U.S. insurance buyers who shop in the surplus lines market for hard-to-insure risks will be buying from U.S.-based surplus lines insurers now that Lloyd's of London, a big player in that market, is expected to reduce the amount of business it writes in the United States.

The expected reduction comes on the heels of huge losses in the liability market that have driven some Lloyd's investors, called Names, into bankruptcy. They have been lifted up as examples of London's nouveau poor, or upper class paupers.While most of Lloyd's losses have been on the liability side, the underwriting society has decided to curtail overall losses by reducing activity in a market where heavy losses occur - the property casualty lines of business.

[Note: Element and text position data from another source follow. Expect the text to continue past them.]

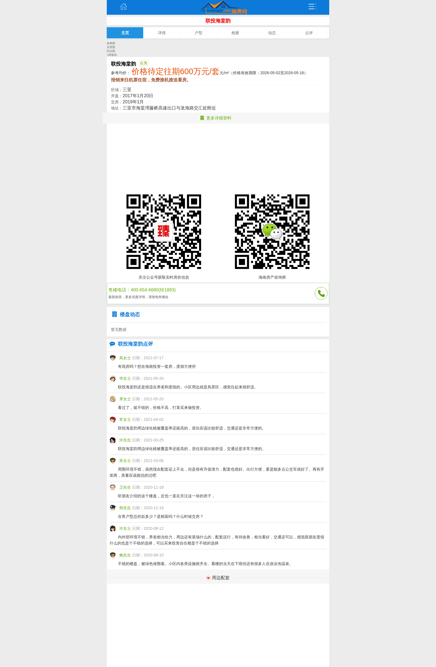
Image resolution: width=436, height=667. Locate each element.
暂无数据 (119, 329)
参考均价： (120, 73)
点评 (309, 33)
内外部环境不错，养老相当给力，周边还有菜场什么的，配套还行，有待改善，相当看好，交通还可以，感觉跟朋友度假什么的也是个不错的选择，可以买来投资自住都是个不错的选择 (217, 540)
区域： (117, 90)
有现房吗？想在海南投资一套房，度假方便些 (157, 366)
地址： (117, 108)
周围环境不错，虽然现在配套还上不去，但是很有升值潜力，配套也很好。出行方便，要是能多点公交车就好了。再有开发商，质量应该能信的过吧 (217, 472)
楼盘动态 (125, 314)
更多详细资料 (215, 118)
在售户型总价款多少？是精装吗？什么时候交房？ (161, 516)
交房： (117, 102)
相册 (235, 33)
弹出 (312, 6)
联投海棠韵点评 (130, 344)
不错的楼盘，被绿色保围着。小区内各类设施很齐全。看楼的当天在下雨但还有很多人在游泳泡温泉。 (205, 563)
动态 (272, 33)
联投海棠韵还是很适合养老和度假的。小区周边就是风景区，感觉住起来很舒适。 (188, 387)
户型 (198, 33)
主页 (123, 6)
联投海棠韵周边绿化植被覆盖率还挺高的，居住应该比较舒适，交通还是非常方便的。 (192, 428)
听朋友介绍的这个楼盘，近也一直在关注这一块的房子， (166, 496)
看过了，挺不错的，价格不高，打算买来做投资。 (161, 407)
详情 (162, 33)
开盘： (117, 96)
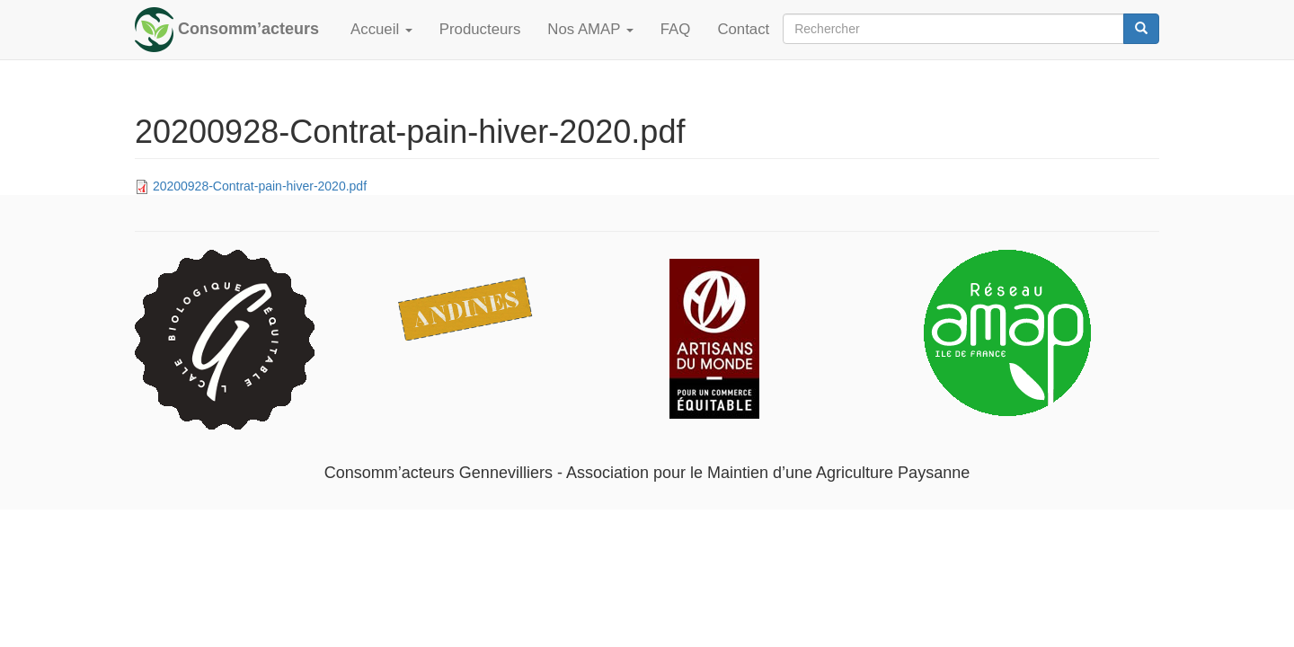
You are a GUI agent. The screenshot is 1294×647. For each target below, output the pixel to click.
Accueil (381, 29)
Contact (743, 29)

Lloyd's Chairman David Rowland is heading a refurbishing of the famous insurance society's role in the worldwide insurance mart. However, Mr. Roland and Lloyd's counsel have remained tight-lipped about Lloyd's role in the United States' market.

Last year, U.S. insurers paid out $23 billion for catastrophes, including losses from Hurricanes Andrew and Iniki, a winter storm that ripped through the East Coast, and the Chicago flood. So far this year, insurers have paid out $4.5 billion for catastrophes including the World Trade Center bombing. The figure doesn't include the wind, hail and tornadoes that struck Texas Sept. 13, according to the Property Claims Services Division of the American Insurance Services Group in New York.

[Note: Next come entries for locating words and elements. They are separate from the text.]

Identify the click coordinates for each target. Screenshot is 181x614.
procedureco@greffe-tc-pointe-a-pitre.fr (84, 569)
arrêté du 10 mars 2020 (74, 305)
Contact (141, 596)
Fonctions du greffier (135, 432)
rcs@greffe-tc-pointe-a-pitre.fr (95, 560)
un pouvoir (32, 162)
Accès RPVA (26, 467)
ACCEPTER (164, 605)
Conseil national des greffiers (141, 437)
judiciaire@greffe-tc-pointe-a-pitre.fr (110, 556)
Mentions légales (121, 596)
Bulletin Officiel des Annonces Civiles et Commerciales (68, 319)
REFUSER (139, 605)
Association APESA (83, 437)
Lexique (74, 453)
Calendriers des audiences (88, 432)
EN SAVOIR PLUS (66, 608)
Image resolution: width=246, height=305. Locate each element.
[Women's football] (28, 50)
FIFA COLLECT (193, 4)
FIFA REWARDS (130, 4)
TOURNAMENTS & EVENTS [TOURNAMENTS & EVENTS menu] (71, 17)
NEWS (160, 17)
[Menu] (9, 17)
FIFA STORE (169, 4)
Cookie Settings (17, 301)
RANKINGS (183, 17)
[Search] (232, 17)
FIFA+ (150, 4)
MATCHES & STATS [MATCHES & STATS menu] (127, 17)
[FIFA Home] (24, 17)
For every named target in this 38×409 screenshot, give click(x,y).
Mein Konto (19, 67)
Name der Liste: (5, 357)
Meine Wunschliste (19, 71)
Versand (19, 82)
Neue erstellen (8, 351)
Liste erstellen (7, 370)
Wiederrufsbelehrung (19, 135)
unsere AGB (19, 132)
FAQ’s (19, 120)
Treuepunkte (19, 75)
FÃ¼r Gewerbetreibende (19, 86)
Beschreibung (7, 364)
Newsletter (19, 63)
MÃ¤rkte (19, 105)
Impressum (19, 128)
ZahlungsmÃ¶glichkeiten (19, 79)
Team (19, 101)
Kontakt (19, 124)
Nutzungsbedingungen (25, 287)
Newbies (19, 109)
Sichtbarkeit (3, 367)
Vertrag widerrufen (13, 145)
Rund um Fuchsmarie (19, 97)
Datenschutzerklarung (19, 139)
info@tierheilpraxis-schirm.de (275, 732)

"For years, Lloyd's tended to be more property inclined. Its appetite increased for general liability five years ago, which has caused some of the syndicates to close," said Joseph Walsh, chairman of American Empire Surplus Insurance Co. in Cincinnati, Ohio.

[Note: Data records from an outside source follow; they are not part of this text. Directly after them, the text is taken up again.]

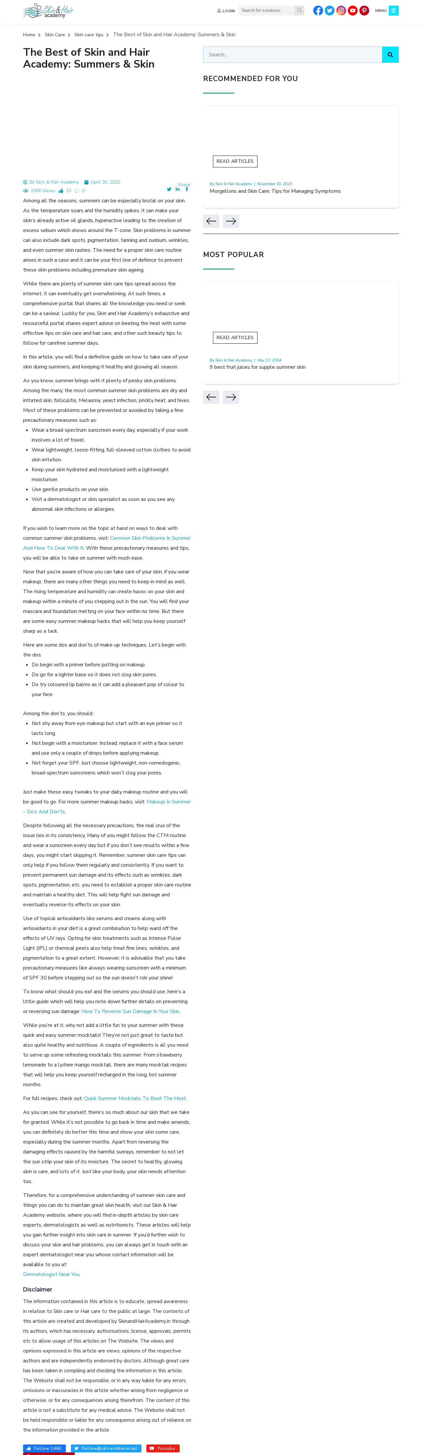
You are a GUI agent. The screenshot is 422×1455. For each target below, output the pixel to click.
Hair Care (349, 1334)
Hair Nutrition (354, 1345)
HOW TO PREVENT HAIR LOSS (109, 1289)
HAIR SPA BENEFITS (75, 1261)
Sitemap (207, 1356)
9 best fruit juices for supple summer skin (333, 368)
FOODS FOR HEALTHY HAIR (198, 1270)
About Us (208, 1334)
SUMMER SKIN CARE (26, 1298)
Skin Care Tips (272, 1367)
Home (29, 35)
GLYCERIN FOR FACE (125, 1261)
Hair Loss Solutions (360, 1356)
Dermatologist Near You (51, 980)
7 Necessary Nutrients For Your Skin (73, 1183)
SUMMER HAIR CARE (148, 1298)
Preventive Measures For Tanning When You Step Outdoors (105, 1155)
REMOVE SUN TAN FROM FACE (266, 1270)
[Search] (298, 10)
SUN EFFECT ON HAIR (380, 1289)
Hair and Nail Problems (364, 1367)
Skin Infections (272, 1356)
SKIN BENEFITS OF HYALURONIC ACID (344, 1270)
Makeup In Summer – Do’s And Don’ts (113, 646)
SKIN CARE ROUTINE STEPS (324, 1261)
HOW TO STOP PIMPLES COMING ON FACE (202, 1280)
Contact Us (210, 1379)
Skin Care (55, 35)
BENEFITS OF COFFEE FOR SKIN (37, 1289)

"Lloyd's capacity is going to shrink. If it were to diminish by a significant amount, the rest of surplus lines would have to step up to the line and take over," Mr. Walsh said.

However, general liability, unlike property casualty insurance, is expected to be snapped up by the standard market, where most insurance is written, Mr. Walsh said. "The general liability standard market is still extremely competitive," he said.

Others in the surplus lines industry said their counterparts should temper their enthusiasm about Lloyd's business strategy. Lloyd's is "in the middle of a new strategy. Before a prognosis can be given we'll have to let time run its course," said Ralph Palmieri, president and chief operating officer of First State Insurance Co. in Boston.

Surplus lines insurers say they have enough financial backing to handle the expected influx of business. Experts can't estimate how much new business the U.S. surplus lines would get because no one knows how much business Lloyd's does in this country on a surplus lines basis.

Still, there are surplus insurers who say they will avoid taking on any new property catastrophe insurance. "We're going to hold our position not to write any property catastrophe. It is our philosophy that if you can't get sufficient catastrophe reinsurance, avoid it all together," said Gordon Hoyt, president of Hermitage Group in White Plains, N.Y.

Insurers' inability to find sufficient protection for the catastrophe insurance they provide is another problem that is leading to the overall shortage of catastrophe property coverage.